Resection of anorectal fistula cancer associated with Crohn’s disease after preoperative chemoradiotherapy: a case report

Anorectal fistula cancer is defined by the WHO classification as a tumor arising from the anal sinus or fistula [5]. It is thought that anorectal fistula cancer develops from the anal glands within the anal fistula and the epithelial components of the fistula ducts, becoming malignant when stimulated by inflammation over a long period of time [6, 7]. In general, early diagnosis and treatment of anorectal fistula cancer is difficult due to the clinical symptoms caused by anal fistulas. A case has been reported in which a preoperative pathological diagnosis was not made despite multiple biopsies and a diagnosis of malignancy was finally obtained from the resected specimen [8]. In our case, although the patient had been followed up regularly for more than 5 years with anal stenosis due to anorectal fistula, routine endoscopy and biopsy failed to diagnose the anorectal fistula cancer, eventually revealed by a close examination for abdominal pain and diarrhea. Several researchers have reported case series and established the following five diagnostic criteria for anal fistula malignancy: repeated inflammation over a long period of time (> 10 years), pain and induration in the region of the anorectal fistula, mucinous discharge, no primary cancer in other parts of the anorectal region, and anorectal fistula orifice in the anal canal or anal crypt [9, 10].

Although anorectal fistula cancer is a rare disease in terms of colorectal cancer as a whole, anorectal fistula cancer is not uncommon in CD because an anal fistula is the most common anal lesion associated with CD in Japan [11]. It has been reported that 15% of colorectal cancers associated with CD are anorectal fistula cancers [12]. Early disease onset, long-standing disease (> 10 years), severe chronic colitis, chronic fistula, and stenosis are important risk factors for carcinogenesis of a fistula tract [13]. Colorectal cancer associated with CD is more common in the right side of the colon in Western countries and in the left side of the colon in Japan [11]. It is particularly common in the rectum and anus [14, 15], reportedly accounting for 55% of cases [12]. In Japan, the mean age at cancer diagnosis is 58.3 years for anorectal fistula cancer overall and 38.9 years for cancers associated with CD [1, 11], indicating that anorectal fistula cancer associated with CD tends to develop at a relatively young age.
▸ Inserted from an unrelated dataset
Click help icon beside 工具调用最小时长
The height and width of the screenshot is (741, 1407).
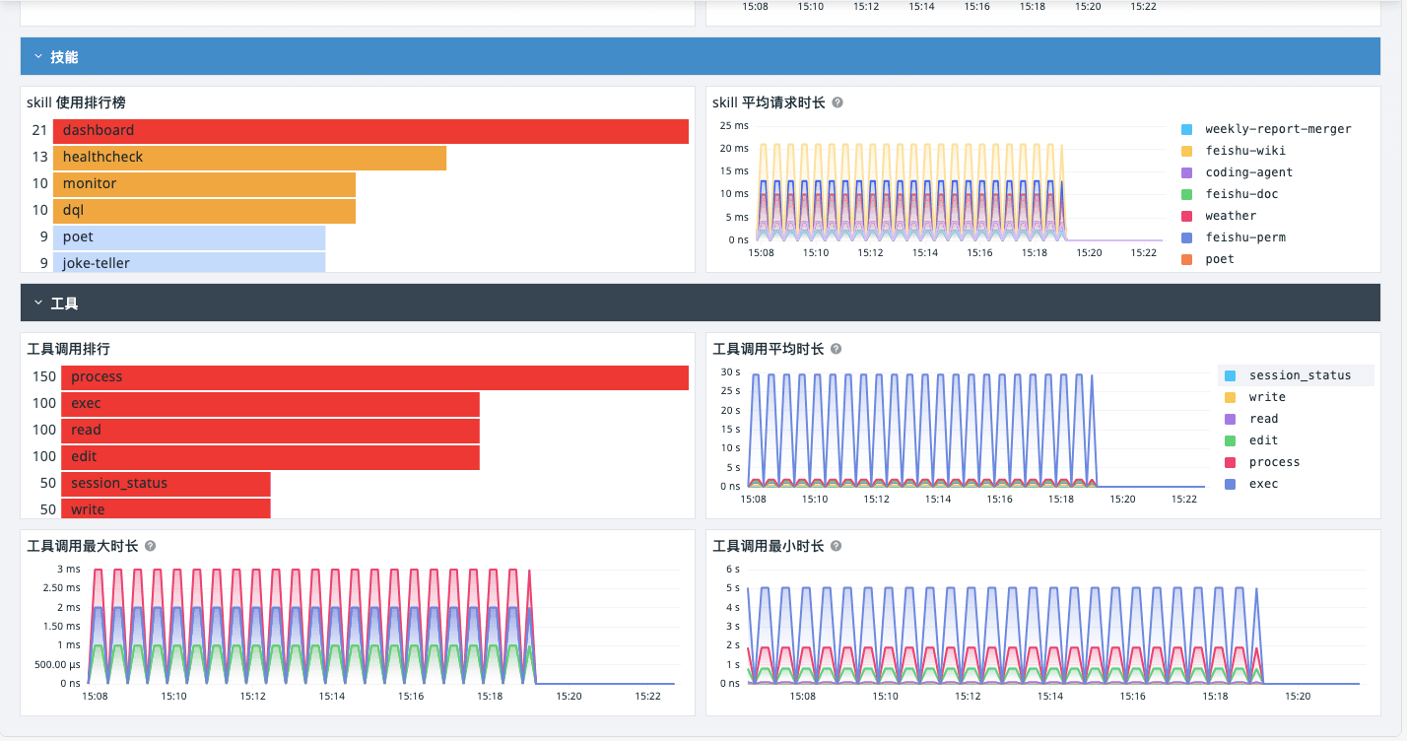click(837, 546)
The duration from the onset of anorectal fistula to the diagnosis of cancer appears to be 18.8 years for all anorectal fistula cancers and 17 years for cases associated with CD [1, 11], which is not significantly different. In this patient, though it had been more than 20 years from the onset of CD to the diagnosis of cancer, it was only 5 years from the onset of anorectal fistula to the diagnosis of cancer, a relatively short period of time.

Surgical resection is the standard treatment for anorectal fistula cancer and abdominoperineal resection is commonly performed [16]. One-third of resected cases were reported to be positive for resection margins, indicating the difficulty of radical resection in anorectal fistula cancer [1]. As it is not easy to determine the range of tumor infiltration intraoperatively, it is necessary to carefully examine the region to be resected using various preoperative imaging techniques before planning the surgery and to perform a wide local resection to avoid positive margins. Mucinous carcinoma, the main histological type of hemorrhoidal carcinoma, is known to have low sensitivity to chemotherapy [17, 18], but there have been several reported cases in which curative resection was performed after preoperative CRT for anorectal fistula carcinoma. Positive resection margins were reported in 14% of patients who were treated with preoperative CRT, and preoperative CRT may be useful to ensure negative resection margins [19]. In our case, even though the tumor had slightly shrunk on MRI with stable disease as defined by the revised RECIST guidelines (version 1.1) [3], curative resection was performed with extensive resection including the penis. Given that the floating carcinomas within the mucinous nodules were markedly reduced compared to the biopsy findings, preoperative CRT may have contributed to the negative resection margins. No large-scale trials have examined the efficacy of preoperative CRT for anorectal fistula cancer, and there are many factors to be considered, such as irradiation modalities, irradiation range, and chemotherapy regimen. In our case, we introduced the regimen that we generally apply to locally advanced rectal cancer. Considering the local control effect of preoperative CRT for rectal cancer, preoperative CRT for anorectal fistula cancer is expected to improve the negative margins, local control, and prognosis.